Pencinta sepak bola menyadari bahwa hakikat mencintai adalah mengabdi, bukan menuntut sesuatu demi kepuasan diri. Memilih mencintai berarti bersiap memilih terluka. Sebab tak selamanya kisah cinta yang dijalani selalu berjalan bahagia. Ada kalanya tawa yang menghiasi, di waktu yang lain justru tangis yang menemani.
Dalam masalah kesetiaan, pencinta sepak bola layak menjadi panutan. Tetap teguh membela panji tim kesayangan adalah pilihan. Tak peduli dalam situasi dan kondisi apa. Yang jelas, bagi mereka, memilih setia berarti bersiap untuk terluka.
Mereka menjalankan betul prinsip dasar bahwa hakikatnya cinta itu buta. Tak ada yang mereka lihat selain tim kesayangannya. Sebab, dalam pandangan mereka, tim itulah realitas yang sebenarnya. Sementara tim lain hanya bayangan semu yang dapat hilang ditelan ganasnya waktu.
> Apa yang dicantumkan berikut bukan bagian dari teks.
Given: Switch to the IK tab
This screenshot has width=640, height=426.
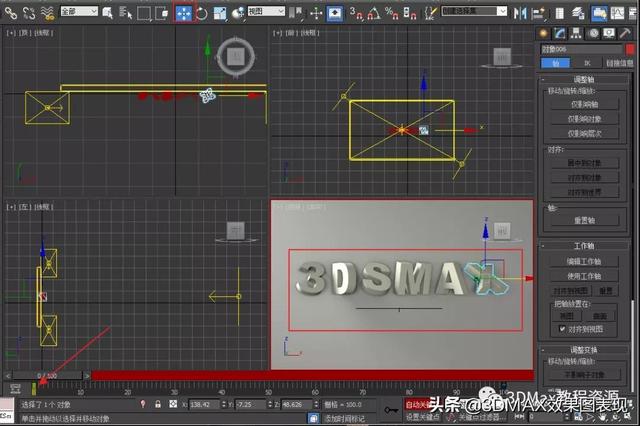Looking at the screenshot, I should [x=585, y=62].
Meski demikian, jangan pernah mempertanyakan rasionalitas pencinta sepakbola. Sebab, apa yang Anda anggap rasional, di mata mereka justru irasional. Bagi pencinta sepak bola yang sudah sampai pada level manunggal (wihdah), tak perlu logika untuk mencintai tim kesayangannya. Bukannya Agnes Monica pernah berkata: “Cinta ini kadang-kadang tak ada logika.” Dan percayalah, pencinta sepak bola sejati pasti memahami apa maksud Agnes itu.
Dengan demikian, bagi kalian yang mau belajar mencintai, berlajarlah pada mereka yang mencintai sepak bola. Tak perlu repot-repot mengungkapkan cinta dengan tumpukan kata-kata dan seikat bunga. Mencintai adalah pilihan menunjukkan ekspresi tulus, bukan rayuan gombal disertai aksi-aksi modus. Mencintai berarti mengabdikan diri; selalu siap terluka, dan kapan saja siap jika harus meneteskan air mata.
Mencintailan seperti pencinta sepak bola. Sebab, untuk urusan hakikat cinta, merekalah yang paham makna dan praktiknya.